# Your assignment
Using the records below, transcribe word for word the stretch from the line that contains "Task: Click empty" through the line that contains "You are a computer-use", both end lines included, and nothing else.

··· Task material

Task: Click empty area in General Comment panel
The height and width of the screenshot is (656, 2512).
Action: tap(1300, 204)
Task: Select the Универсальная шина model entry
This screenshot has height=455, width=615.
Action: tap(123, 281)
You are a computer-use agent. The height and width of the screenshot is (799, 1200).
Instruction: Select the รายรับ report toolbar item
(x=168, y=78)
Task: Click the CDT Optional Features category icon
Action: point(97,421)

······
··· Task material

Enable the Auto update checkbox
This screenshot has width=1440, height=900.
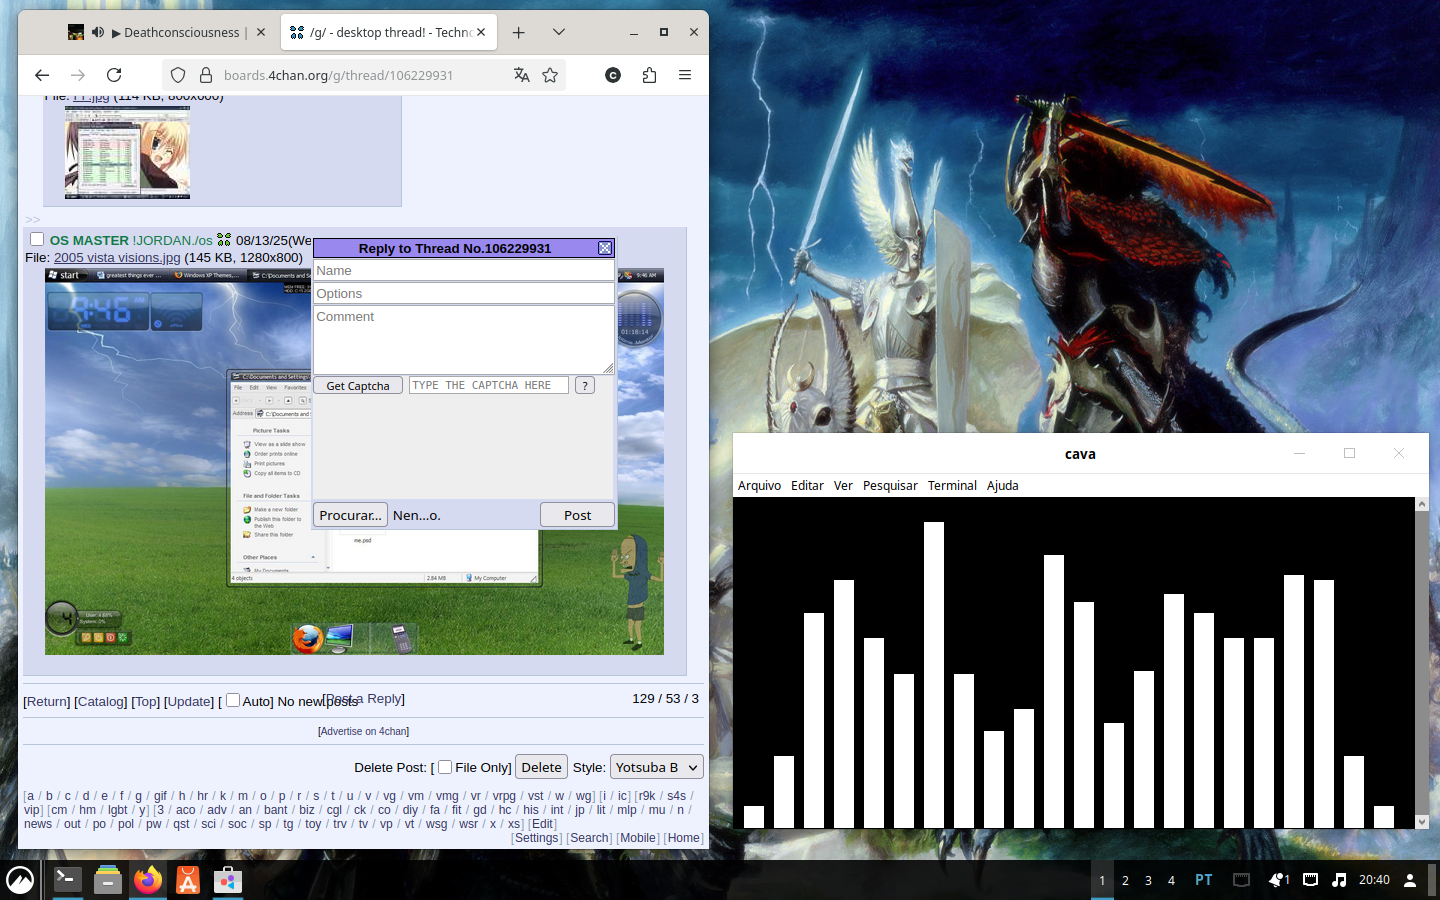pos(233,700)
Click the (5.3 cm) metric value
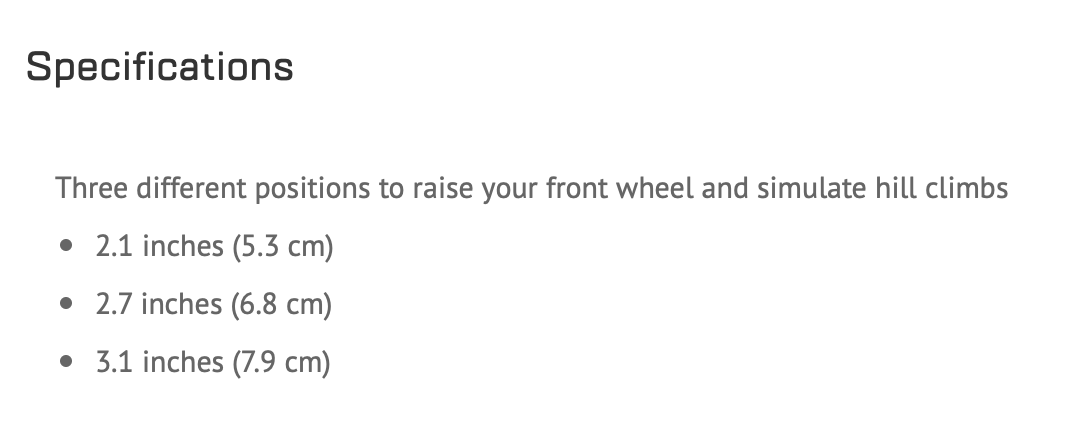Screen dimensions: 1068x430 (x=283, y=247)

······

# Response box
Task: Click empty area in General Comment panel
The height and width of the screenshot is (656, 2512).
Action: tap(1300, 204)
Task: Select the Универсальная шина model entry
This screenshot has height=455, width=615.
Action: tap(123, 281)
You are a computer-use agent. The height and width of the screenshot is (799, 1200).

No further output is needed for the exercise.